Wednesday, 18 February 2009
Making Connecting and Initiating Easy
The RSA Networks project has been full of enthusiasm and desire from both the RSA and the Fellows to 'get connected'.
My observation, having followed the project since its launch, is that for some Fellows this has been easy, but for others there are often invisible barriers to participation. These barriers can be categorised as psychological and practical.
In order to encourage 'connecting' the RSA South Central Region has taken a strategic decision to actively encourage Fellows starting up their own groups, either local groups or interest groups.
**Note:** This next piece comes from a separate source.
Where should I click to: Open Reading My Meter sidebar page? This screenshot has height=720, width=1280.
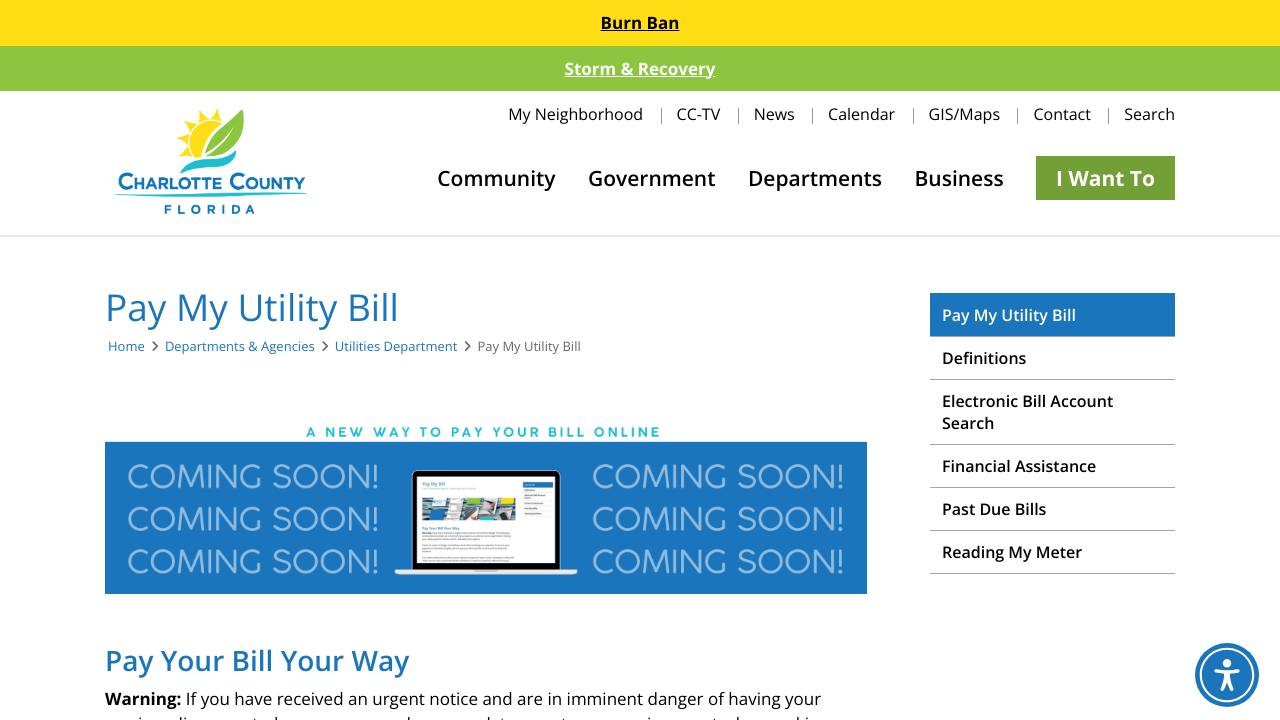pos(1011,552)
Looking at the potential barriers of participation we are looking at a 'toolkit' which could overcome reticence to take a more active, initiating role within the RSA network, rather than the more conventional but passive, member's role.
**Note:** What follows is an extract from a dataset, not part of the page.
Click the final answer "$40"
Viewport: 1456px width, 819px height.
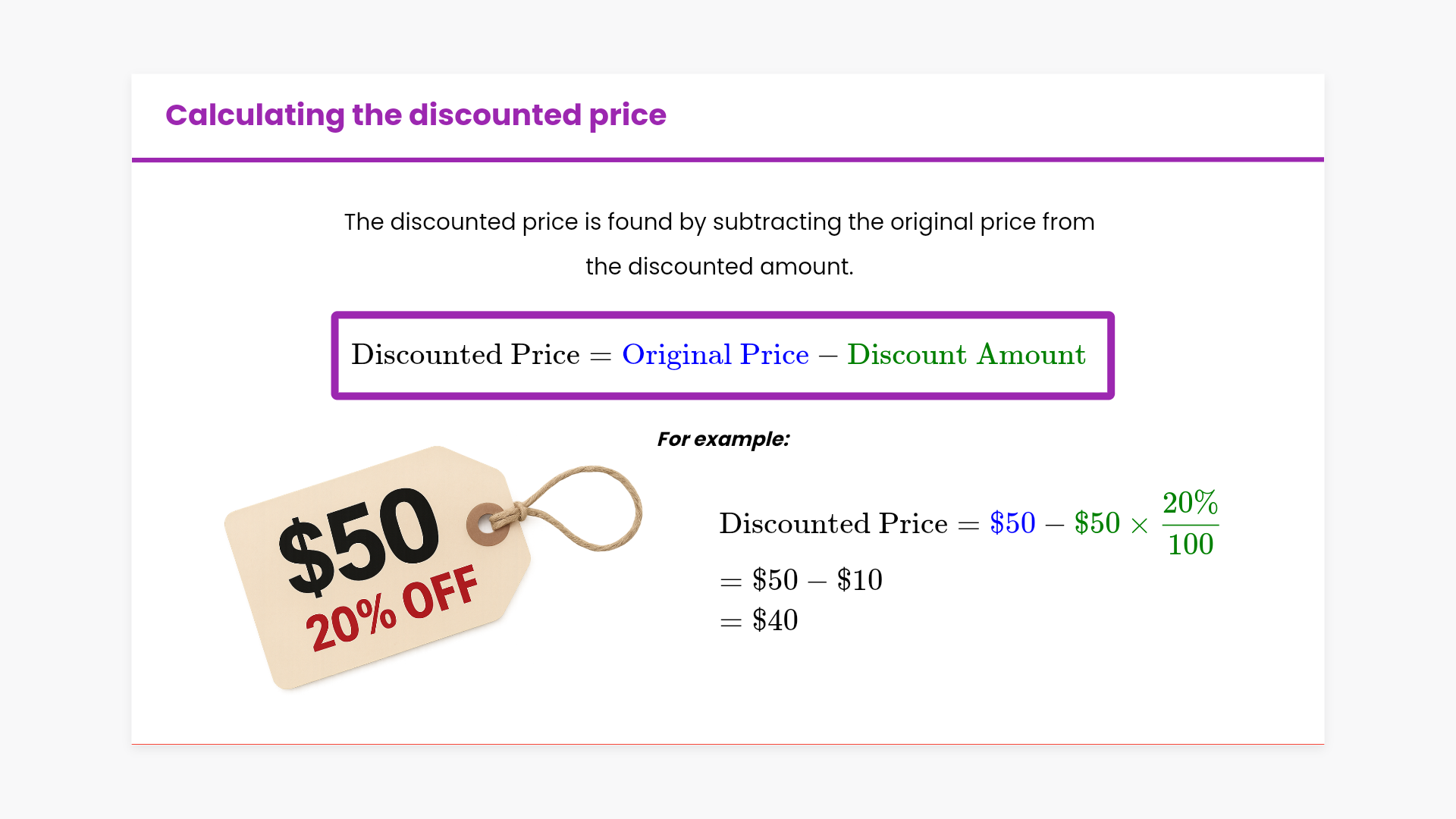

I good analogy is that of a plug and a socket. We normally assume they just fit. But humans are very complex and need someway of translating their willingness to 'plug in' to the network, into action. A conversion kit.
Some of the items that have been discussed have been:
Permission – Can we start a new RSA group?
Process - how do you get the ball rolling, what help is available, etc
Funds - Group start-up event costs, project funding
Stimulation – Ideas, sharing case studies etc
Guidance – How to communicate, promote, manage an event – generate group interest and engagement - realistic expectations
Practical tools and participatory formats:
Open Space Techonology Format
Open Mic / Open Knowledge evenings
Online Networks Platform
Central Fellows listings
A fantastic example of this toolkit idea was published this morning. Red Nose Day published their fundraising kit (available for download -Red Nose Fundraising Kit). The kit (brochure) tries to take away every possible reason not to participate. They give you ideas, encouragement, case studies, sponsorship forms... They make participation feel worthwhile, fun, easy, low risk.
This project i.e. to create a 'connecting toolkit' to encourage participation and initiation, can only be done successfully with the input of lots of different sorts of RSA Fellows: new and longstanding, urban and rural, shy and wildly extrovert, retired and working, IT savvy ... or not...
What barriers do we need to overcome? How can we communicate and excite? What do we need to make? How can we collaborate in making it brilliant? How can Fellows contribute to it? What role should RSA Networks take?